Development of a light-regulated cell-recovery system for non-photosynthetic bacteria
© Nakajima et al. 2016
Received: 1 November 2015
Accepted: 19 January 2016
Published: 15 February 2016
Recent advances in the understanding of photosensing in biological systems have enabled the use of photoreceptors as novel genetic tools. Exploiting various photoreceptors that cyanobacteria possess, a green light-inducible gene expression system was previously developed for the regulation of gene expression in cyanobacteria. However, the applications of cyanobacterial photoreceptors are not limited to these bacteria but are also available for non-photosynthetic microorganisms by the coexpression of a cyanobacterial chromophore with a cyanobacteria-derived photosensing system. An Escherichia coli-derived self-aggregation system based on Antigen 43 (Ag43) has been shown to induce cell self-aggregation of various bacteria by exogenous introduction of the Ag43 gene.

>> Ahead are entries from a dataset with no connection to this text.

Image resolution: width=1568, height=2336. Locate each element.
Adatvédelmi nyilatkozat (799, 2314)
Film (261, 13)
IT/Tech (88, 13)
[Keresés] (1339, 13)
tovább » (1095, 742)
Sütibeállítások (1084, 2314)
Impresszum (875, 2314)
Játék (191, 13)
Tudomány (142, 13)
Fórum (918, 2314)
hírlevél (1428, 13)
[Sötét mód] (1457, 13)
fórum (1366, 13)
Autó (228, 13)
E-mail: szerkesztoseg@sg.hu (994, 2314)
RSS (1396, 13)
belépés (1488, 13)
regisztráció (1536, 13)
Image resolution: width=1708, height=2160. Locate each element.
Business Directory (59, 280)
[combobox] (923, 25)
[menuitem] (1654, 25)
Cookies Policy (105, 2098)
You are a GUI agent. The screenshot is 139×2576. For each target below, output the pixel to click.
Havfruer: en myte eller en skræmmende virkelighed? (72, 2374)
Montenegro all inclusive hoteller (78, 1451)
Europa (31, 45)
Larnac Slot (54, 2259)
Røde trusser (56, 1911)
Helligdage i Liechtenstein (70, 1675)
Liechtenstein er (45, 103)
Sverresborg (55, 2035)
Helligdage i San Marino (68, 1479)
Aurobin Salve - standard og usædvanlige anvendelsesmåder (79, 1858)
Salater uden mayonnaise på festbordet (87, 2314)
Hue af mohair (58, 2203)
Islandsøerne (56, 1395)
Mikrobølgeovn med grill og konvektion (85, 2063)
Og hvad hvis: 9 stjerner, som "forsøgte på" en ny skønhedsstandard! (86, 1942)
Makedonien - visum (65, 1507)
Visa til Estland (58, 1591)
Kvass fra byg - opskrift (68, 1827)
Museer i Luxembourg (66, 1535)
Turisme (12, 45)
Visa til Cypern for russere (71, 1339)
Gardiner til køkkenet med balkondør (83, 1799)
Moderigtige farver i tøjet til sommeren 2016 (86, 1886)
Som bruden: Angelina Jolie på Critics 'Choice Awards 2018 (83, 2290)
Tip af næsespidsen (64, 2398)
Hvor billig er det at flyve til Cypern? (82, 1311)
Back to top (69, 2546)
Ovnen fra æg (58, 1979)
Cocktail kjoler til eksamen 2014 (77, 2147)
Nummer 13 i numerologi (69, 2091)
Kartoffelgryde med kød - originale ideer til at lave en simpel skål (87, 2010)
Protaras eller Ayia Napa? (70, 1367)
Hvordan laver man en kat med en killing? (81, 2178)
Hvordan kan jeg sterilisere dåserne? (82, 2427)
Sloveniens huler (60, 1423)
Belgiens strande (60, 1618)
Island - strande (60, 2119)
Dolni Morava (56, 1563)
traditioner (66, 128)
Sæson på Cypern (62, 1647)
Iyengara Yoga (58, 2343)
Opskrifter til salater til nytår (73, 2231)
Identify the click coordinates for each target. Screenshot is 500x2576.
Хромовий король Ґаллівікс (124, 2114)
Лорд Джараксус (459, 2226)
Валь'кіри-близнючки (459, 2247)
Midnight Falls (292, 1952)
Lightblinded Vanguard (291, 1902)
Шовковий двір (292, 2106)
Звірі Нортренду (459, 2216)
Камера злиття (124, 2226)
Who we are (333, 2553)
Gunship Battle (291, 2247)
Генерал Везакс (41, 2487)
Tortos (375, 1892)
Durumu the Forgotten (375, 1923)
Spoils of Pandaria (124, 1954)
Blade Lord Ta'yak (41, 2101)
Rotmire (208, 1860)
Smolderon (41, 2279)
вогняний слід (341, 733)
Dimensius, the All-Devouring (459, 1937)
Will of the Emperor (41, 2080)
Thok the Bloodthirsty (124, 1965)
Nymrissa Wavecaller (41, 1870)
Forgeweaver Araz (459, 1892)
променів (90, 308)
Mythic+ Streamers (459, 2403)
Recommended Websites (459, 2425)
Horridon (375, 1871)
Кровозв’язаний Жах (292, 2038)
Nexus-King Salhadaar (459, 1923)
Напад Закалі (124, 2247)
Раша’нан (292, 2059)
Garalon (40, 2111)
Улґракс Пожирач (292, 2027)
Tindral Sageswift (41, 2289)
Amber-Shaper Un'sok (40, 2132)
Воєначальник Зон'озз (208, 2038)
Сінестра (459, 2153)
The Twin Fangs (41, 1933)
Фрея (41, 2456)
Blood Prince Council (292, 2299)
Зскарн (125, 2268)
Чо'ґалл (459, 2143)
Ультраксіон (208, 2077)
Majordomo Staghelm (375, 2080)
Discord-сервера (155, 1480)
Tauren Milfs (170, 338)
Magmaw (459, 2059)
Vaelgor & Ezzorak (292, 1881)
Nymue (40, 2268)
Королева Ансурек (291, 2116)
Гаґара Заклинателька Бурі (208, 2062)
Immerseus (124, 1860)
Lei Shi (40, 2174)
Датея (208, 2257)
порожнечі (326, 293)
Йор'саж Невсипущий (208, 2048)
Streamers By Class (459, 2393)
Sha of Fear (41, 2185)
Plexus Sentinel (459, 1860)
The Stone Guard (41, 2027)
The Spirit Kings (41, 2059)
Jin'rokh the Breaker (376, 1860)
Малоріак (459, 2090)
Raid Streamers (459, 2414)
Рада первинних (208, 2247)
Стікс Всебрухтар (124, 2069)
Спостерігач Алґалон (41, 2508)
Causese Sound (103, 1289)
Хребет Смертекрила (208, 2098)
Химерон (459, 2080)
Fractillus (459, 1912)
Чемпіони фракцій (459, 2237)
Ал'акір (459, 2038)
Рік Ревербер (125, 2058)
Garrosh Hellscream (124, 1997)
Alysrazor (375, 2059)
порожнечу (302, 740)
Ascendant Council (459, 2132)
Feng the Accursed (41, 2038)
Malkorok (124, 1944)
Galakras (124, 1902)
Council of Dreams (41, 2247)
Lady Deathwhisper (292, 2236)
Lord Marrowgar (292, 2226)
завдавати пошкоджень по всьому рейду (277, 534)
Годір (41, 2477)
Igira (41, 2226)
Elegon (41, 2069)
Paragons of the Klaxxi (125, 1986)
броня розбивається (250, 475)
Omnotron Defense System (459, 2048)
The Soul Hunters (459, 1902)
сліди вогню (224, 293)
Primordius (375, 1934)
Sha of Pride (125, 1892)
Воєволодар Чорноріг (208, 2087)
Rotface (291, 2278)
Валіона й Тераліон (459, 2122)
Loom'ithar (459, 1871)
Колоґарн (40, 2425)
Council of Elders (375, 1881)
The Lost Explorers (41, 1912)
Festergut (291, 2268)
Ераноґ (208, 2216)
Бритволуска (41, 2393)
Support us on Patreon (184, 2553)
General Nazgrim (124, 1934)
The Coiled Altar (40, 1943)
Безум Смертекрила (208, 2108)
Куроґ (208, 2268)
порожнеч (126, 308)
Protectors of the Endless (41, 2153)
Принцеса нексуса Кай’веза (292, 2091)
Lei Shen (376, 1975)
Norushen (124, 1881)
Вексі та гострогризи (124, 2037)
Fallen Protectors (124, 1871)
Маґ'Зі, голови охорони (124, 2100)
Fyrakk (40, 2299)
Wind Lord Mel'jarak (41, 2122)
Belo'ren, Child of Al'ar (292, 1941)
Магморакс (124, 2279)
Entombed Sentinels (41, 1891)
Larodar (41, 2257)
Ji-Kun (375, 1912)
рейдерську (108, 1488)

An E. coli transformant harboring a plasmid encoding the Ag43 structural gene under a green light-regulated gene expression system derived from the cyanobacterium Synechocystis sp. PCC6803 was constructed. Ag43 was inserted downstream of the cpcG 2 promoter P cpcG2 , and its expression was regulated by green light induction, which was achieved by the functional expression of cyanobacterial CcaS/CcaR by coexpressing its chromophore synthesis gene cassette in E. coli. E. coli transformants harboring this designed system self-aggregated under green light exposure and precipitated, whereas transformants lacking the green light induction system did not. The green light induction system effectively functioned before the cell culture entered the stationary growth phase, and approximately 80 % of the cell culture was recovered by simple decantation.
This study demonstrated the construction of a cell recovery system for non-photosynthetic microorganisms induced by exposure of cells to green light. The system was regulated by a two-component regulatory system from cyanobacteria, and cell precipitation was mediated by an autotransporter protein, Ag43. Although further strict control and an increase of cell recovery efficiency are necessary, the system represents a novel tool for future bioprocessing with reduced energy and labor required for cell recovery.
Recent advances in the understanding of photosensing in biological systems have permitted the use of photoreceptors as novel genetic tools [1–8]. Photoreceptors are protein machineries that detect and respond to changes in light quality and intensity. Optogenetics, which uses various photoreceptors to control cell behaviors directly via light exposure, has recently attracted attention as a synthetic biology-based bioprocess design.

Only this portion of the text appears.